14.8 Differences from 80286 Real-Address Mode

14.8 Differences From 80286 Real-Address Mode The few differences that exist between 80386 real-address mode and 80286 real-address mode are not likely to affect any existing 80286 programs except possibly the system initialization procedures.

14.8.1 Bus Lock

14.8.1 Bus Lock The 80286 processor implements the bus lock function differently than the 80386. Programs that use forms of memory locking specific to the 80286 may not execute properly if transported to a specific application of the 80386. The LOCK prefix and its corresponding output signal should only be used to prevent other bus masters from interrupting a data movement operation. LOCK may only be used with the following 80386 instructions when they modify memory. An undefined-opcode exception results from using LOCK before any other instruction. * Bit test and change: BTS, BTR, BTC. * Exchange: XCHG. * One-operand arithmetic and logical: INC, DEC, NOT, and NEG. * Two-operand arithmetic and logical: ADD, ADC, SUB, SBB, AND, OR, XOR. A locked instruction is guaranteed to lock only the area of memory defined by the destination operand, but may lock a larger memory area. For example, typical 8086 and 80286 configurations lock the entire physical memory space. With the 80386, the defined area of memory is guranteed to be locked against access by a processor executing a locked instruction on exactly the same memory area, i.e., an operand with identical starting address and identical length.

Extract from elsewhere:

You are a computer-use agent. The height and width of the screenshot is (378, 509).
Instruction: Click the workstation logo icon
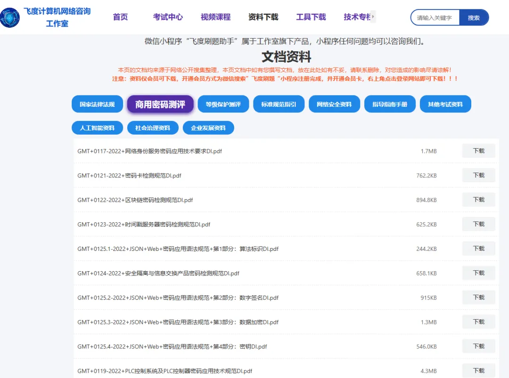click(9, 17)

14.8.2 Location of First Instruction

14.8.2 Location of First Instruction The starting location is 0FFFFFFF0H (sixteen bytes from end of 32-bit address space) on the 80386 rather than 0FFFFF0H (sixteen bytes from end of 24-bit address space) as on the 80286. Many 80286 ROM initialization programs will work correctly in this new environment. Others can be made to work correctly with external hardware that redefines the signals on A{31-20}.

14.8.3 Initial Values of General Registers

14.8.3 Initial Values of General Registers On the 80386, certain general registers may contain different values after RESET than on the 80286. This should not cause compatibility problems, because the content of 8086 registers after RESET is undefined. If self-test is requested during the reset sequence and errors are detected in the 80386 unit, EAX will contain a nonzero value. EDX contains the component and revision identifier. Refer to Chapter 10 for more information.

14.8.4 MSW Initialization

14.8.4 MSW Initialization The 80286 initializes the MSW register to FFF0H, but the 80386 initializes this register to 0000H. This difference should have no effect, because the bits that are different are undefined on the 80286. Programs that read the value of the MSW will behave differently on the 80386 only if they depend on the setting of the undefined, high-order bits.